It is amazing how fast time flies!  We just wrapped up Christmas and New Year’s celebrations and now Lent is already upon us. For many people, Lent brings to mind many strange associations: ashes on our foreheads, the beginnings of Spring, not eating something you love, being really contemplative and serious.  But for some, Lent can be just another church holiday that is confusing, weird, and…  ignored.  Often people ask me “Pastor Dan, what is Lent really all about?”  In Short, Lent is all about preparing ourselves as a community so that Easter can be all the more special as a holiday.  It also creates a great opportunity for many people who have gotten lost in the busyness of their lives to reconnect to their faith in Jesus.  My prayer for all of us is that during the weeks leading up to Easter we will all be drawn to God and deepened in our faith and understanding of Jesus, feeling, seeing, touching, and knowing His wonderful presence in our lives.  (Here is a short Q & A to help you better understand Lent).


Q: What is Lent?

A: Historically, Lent is the forty-day period before Easter, excluding Sundays, it begins on Ash Wednesday and ends on Holy Saturday (the day before Easter Sunday).


Q: Why are Sundays excluded from the reckoning of the forty days?

A: Because Sunday is the day on which Christ arose, making it an inappropriate day to fast and mourn our sins. On Sunday we must celebrate Christ’s resurrection for our salvation.


Q: Why are the forty days called Lent?

A: They are called Lent because that is the Old English word for spring, the season of the year during which they fall.
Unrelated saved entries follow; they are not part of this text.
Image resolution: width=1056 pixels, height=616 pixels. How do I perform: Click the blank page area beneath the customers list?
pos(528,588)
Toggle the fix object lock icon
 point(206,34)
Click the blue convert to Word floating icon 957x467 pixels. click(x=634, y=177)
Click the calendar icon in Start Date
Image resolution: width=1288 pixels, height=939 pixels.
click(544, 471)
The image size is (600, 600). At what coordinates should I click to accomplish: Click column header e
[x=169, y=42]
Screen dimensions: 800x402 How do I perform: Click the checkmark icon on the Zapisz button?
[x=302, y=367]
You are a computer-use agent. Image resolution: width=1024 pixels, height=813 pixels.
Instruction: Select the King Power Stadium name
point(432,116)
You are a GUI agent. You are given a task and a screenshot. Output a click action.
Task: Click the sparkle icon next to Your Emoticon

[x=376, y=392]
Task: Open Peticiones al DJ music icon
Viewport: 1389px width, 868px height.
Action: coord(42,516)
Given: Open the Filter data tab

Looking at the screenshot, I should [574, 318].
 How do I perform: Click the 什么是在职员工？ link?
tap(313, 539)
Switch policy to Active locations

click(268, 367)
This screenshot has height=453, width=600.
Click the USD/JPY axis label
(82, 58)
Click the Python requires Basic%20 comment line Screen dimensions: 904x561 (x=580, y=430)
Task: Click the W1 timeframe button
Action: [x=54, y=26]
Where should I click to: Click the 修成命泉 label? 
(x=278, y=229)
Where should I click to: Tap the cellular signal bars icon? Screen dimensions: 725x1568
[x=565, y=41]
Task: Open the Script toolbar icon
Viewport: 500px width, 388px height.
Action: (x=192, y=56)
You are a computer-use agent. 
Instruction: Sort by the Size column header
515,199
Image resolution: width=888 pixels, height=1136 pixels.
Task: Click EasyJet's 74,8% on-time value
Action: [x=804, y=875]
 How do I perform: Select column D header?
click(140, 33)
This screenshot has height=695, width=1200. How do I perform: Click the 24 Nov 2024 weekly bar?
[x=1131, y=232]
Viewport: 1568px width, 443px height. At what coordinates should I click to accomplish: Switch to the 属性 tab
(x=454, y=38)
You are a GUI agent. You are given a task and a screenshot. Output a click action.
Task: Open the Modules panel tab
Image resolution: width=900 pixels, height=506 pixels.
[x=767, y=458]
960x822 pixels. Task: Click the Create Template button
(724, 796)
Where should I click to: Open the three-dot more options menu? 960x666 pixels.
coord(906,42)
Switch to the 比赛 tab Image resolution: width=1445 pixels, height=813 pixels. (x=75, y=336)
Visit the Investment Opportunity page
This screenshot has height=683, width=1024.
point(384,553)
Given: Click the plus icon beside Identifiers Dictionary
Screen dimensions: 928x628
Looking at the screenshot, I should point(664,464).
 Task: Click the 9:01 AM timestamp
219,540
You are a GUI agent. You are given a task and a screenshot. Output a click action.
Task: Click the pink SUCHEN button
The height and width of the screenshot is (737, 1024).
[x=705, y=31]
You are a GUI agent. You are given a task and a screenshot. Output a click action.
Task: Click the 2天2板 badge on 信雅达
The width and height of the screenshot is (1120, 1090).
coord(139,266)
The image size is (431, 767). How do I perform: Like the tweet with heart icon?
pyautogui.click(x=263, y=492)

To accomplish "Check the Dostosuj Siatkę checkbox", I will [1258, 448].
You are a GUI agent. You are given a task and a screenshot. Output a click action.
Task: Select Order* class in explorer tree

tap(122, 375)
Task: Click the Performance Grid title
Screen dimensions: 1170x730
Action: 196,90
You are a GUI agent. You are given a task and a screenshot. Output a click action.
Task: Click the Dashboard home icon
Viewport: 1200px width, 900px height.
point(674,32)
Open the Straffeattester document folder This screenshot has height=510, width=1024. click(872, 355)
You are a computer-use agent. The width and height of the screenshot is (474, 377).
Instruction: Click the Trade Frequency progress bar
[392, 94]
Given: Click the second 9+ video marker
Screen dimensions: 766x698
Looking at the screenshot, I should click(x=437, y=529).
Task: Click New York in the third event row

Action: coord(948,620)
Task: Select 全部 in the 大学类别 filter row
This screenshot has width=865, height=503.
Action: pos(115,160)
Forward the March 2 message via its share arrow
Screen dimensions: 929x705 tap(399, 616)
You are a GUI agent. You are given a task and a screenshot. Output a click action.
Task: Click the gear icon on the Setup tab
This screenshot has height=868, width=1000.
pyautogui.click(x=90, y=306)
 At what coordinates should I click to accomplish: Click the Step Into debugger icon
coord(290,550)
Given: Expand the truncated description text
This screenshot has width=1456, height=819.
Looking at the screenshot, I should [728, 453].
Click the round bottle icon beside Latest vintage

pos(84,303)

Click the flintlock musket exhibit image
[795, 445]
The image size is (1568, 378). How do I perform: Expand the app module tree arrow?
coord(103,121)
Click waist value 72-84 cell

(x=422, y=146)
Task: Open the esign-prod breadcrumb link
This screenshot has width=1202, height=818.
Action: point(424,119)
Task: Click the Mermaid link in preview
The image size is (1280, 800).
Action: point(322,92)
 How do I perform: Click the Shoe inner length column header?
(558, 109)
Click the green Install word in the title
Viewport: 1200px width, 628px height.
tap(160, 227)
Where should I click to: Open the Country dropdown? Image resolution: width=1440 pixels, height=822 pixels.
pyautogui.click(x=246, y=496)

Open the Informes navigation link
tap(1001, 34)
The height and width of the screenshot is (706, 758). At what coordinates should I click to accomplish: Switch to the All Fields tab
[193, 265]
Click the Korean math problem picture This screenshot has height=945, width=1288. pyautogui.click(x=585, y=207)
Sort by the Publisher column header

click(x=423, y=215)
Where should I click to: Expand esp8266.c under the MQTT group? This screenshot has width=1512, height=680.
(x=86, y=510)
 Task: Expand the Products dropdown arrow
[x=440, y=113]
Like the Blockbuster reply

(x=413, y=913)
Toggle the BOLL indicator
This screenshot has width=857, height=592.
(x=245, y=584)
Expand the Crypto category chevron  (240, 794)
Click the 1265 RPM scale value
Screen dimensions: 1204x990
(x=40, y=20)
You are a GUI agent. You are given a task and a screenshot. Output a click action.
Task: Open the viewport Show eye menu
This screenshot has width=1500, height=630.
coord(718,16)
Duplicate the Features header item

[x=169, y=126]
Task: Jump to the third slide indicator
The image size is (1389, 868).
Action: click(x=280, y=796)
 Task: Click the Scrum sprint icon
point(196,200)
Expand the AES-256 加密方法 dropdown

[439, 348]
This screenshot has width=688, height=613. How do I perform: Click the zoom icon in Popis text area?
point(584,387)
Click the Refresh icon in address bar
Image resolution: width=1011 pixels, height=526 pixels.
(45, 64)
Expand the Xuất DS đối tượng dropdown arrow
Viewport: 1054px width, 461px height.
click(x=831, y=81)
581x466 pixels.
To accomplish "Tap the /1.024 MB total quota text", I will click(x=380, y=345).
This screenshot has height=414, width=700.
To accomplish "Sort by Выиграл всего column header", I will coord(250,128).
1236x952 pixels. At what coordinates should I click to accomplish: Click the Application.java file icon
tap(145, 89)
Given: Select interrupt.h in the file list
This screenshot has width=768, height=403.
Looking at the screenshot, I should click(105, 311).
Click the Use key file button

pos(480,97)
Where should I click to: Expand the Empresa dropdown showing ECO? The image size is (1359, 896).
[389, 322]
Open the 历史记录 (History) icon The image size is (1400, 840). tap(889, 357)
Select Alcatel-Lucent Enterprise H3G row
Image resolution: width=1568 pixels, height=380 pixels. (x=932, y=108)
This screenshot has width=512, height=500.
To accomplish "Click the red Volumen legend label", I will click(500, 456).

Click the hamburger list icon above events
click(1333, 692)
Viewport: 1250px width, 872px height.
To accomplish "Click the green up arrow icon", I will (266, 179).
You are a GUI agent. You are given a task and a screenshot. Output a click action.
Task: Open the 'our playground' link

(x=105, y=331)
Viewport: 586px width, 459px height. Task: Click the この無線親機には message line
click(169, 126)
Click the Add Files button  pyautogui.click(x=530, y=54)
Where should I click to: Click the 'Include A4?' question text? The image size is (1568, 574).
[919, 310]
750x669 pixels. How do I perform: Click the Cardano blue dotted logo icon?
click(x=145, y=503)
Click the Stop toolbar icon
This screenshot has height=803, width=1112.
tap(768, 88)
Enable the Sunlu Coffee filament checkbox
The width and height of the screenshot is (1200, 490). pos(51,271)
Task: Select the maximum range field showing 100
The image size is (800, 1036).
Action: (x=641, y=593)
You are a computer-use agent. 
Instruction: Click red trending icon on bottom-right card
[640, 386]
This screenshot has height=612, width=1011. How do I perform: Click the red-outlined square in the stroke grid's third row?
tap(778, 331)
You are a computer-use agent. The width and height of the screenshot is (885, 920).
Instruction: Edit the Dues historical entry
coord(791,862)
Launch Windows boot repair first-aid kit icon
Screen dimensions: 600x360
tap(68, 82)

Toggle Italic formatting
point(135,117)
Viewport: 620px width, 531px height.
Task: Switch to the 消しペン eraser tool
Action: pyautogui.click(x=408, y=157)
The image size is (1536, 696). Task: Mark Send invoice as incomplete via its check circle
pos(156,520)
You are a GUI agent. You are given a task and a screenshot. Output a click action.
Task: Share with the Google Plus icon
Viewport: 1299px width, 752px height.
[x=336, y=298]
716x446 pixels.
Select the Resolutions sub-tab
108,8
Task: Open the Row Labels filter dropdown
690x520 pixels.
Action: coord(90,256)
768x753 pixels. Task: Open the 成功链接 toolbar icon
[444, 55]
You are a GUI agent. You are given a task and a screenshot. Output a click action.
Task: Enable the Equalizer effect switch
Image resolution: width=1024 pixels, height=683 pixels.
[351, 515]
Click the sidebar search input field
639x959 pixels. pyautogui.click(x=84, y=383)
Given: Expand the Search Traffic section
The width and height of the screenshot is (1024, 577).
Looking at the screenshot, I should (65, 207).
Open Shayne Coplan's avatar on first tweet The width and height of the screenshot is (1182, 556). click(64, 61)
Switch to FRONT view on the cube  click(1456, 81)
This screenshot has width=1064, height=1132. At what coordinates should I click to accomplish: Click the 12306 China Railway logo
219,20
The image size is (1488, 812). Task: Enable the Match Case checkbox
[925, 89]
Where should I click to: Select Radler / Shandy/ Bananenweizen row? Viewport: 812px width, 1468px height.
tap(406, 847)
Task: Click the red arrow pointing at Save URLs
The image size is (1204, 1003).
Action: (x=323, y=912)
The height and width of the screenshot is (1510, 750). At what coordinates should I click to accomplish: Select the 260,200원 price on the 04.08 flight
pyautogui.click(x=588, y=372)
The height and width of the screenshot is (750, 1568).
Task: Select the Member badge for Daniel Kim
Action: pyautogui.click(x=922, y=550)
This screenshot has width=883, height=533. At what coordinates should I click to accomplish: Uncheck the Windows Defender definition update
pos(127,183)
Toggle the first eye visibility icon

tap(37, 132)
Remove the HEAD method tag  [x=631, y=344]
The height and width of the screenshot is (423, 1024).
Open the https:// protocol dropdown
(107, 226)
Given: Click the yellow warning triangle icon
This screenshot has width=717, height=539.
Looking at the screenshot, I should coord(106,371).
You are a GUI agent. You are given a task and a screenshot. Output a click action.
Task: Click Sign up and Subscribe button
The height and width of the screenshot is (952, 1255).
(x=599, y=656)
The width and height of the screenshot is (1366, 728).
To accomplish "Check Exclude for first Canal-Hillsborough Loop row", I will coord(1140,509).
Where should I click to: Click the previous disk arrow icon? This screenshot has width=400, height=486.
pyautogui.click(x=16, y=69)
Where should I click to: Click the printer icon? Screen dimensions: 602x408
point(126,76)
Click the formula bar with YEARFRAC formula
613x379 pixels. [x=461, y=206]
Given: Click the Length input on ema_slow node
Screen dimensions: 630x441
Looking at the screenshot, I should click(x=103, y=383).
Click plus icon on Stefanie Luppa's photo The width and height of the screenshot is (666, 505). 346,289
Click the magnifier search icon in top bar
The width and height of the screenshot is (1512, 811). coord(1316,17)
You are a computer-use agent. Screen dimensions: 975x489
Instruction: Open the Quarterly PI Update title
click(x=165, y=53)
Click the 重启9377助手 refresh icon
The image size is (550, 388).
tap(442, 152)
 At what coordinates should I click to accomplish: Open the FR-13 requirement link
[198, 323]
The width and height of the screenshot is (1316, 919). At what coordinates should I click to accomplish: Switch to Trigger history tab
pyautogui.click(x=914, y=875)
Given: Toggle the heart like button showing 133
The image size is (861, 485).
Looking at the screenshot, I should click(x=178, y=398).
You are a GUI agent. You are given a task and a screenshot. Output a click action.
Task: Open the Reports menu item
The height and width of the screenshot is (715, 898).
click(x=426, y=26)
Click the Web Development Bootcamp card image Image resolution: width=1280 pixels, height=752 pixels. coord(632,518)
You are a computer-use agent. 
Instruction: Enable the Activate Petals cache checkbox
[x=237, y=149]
This is something unique to English. In almost all other languages its name is a derivative of the Latin term Quadragesima, or “the forty days.”


Q: Why is Lent forty days long?

A: Because forty days is a traditional number of discipline, devotion, and preparation in the Bible. Thus Moses stayed on the Mountain of God forty days (Exodus 24:18 and 34:28), the spies were in the land for forty days (Numbers 13:25), Elijah traveled forty days before he reached the cave where he had his vision (1 Kings 19:8), Nineveh was given forty days to repent (Jonah 3:4), and most importantly, prior to undertaking his ministry, Jesus spent forty days in wilderness praying and fasting (Matthew 4:2).

Since Lent is a period of prayer and fasting, it is fitting for Christians to imitate their Lord with a forty-day period. Christ used a forty-day period of prayer and fasting to prepare for his ministry, which culminated in his death and resurrection.  Thus it is fitting for Christians to imitate him with a forty-day period of prayer and fasting to prepare for the celebration of Jesus’ ministry’s climax – Good Friday (the day of the crucifixion) and Easter Sunday (the day of the resurrection).


Q:  What am I supposed to do for Lent?

A:  There is no one right way to prepare ourselves.  The important thing is that it is a matter of our hearts.  Traditionally we fast or sacrifice something to help us better relate to the sacrifice that Jesus made for us.  Sometimes this will mean fasting during a meal (sacrificing the food we eat and instead spending the time praying or reading the Bible).  We can also sacrifice something of monetary value (i.e. don’t but that new TV) and instead give the money to the poor or make a donation to God’s Church.  By sacrificing something that is important or of value to us, we can better appreciate the sacrifice of God’s own Son that God made out of love for us.  We can also sacrifice by taking something on during Lent as opposed to giving something up.